## Stated problem
Extend the data science overview below, picking up right after its last sentence.

## Text segment
===============

**Data Science is the science of collecting, storing, processing, describing and modelling data.**

Data Science is assortment of the following.

**1. Collecting data**

In many cases, data scientists work with existing data sets collected in the course of other investigations. But the way that data is gathered and stored can limit the questions that may be answered from it and relevant data is not always immediately available. If the data is not existing, it is needed to design experiments for collecting data.

**Skills required for collecting data:**

i) Intermediate level Programming

ii) Knowledge of databases

iii) Knowledge of Statistics

**2. Storing data**

Simple and structured data (Example: Employee details) can be stored using relational databases.

When data is available in multiple databases, it should be integrated into common repository such as Data Warehouses to support analytics. Data warehouses stores structured and curated data from multiple databases, which is optimized for data analytics.

Large amount of unstructured data (text, image, video and speech) is generated in the past decade. These unstructured and uncurated data are stored in Data Lakes. Data Lakes can store both structured and unstructured big data.

**Skills required for storing data:**

i) Programming and Engineering

ii) Knowledge of Relational Databases

iii) Knowledge of NoSQL Databases

iv) Knowledge of Data Warehouses

v) Knowledge of Data Lakes (Hadoop)

**3. Processing data**

Due to anomalies found in data and common necessity of cleaning up messy raw data, the data scientist will have to “wrangle” it before moving further into the modeling process.

Data cleaning involves filling missing values, standardizing keywords, correcting spelling errors, identifying and removing outliers.

Also known as “munging” this hard-to-define step is one of the ways that data scientists make the magic happen—bringing skills and intuition to bear to take messy, incoherent information and shuffle it into clean, accessible sets.

===============

## Given material
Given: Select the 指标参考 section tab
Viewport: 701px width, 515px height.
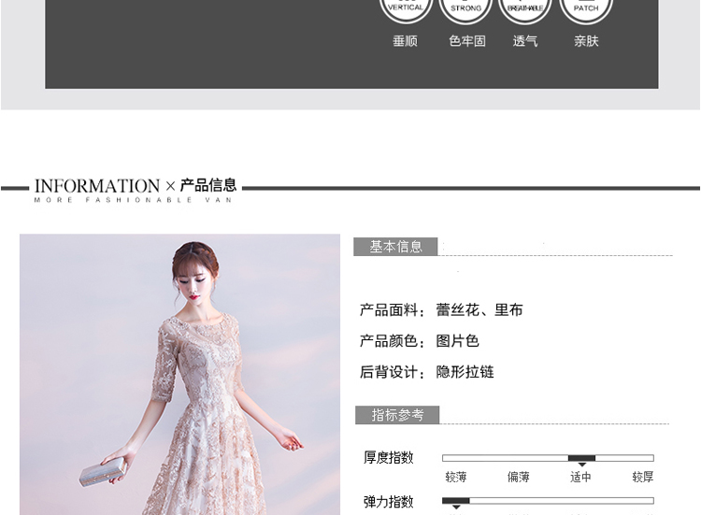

===============

## Expected answer
Processing data also includes scaling, normalizing, and standardizing.

**Skills required for processing data:**

i) Programming skills

ii) Map reduce (Hadoop)

iii) SQL and NoSQL databases

iv) Basic Statistics

**4. Describing data**

Describing data includes visualizing data and summarizing data which is dealt with descriptive statistics.

For summarizing data mean, median, mode, standard deviation and variance are used.

**Skills required for describing data:**

i) Statistics

ii) Excel

iii) Python

iv) R

v) Tableau

**5. Modelling data**

For modelling data, statistical modelling and algorithmic modelling are used.

Statistical modelling is used for simple and intuitive model. It is more suited for low dimensional data and focus on interpretability. It is more of statistics.

Algorithmic modelling is used for complex and flexible models. It can work with high dimensional data and focus on prediction. It is more of machine learning and deep learning.

When we have large amount of data, and to learn complex relationship between input and output, we use deep learning.

**Skills required for modelling data:**

i) Inferential Statistics

ii) Probability theory

iii) Calculus

iv) Optimization algorithms

v) Machine learning and Deep learning

vi) Python packages and frameworks (numpy, scipy, scikit-learn, TF, PyTorch, Keras)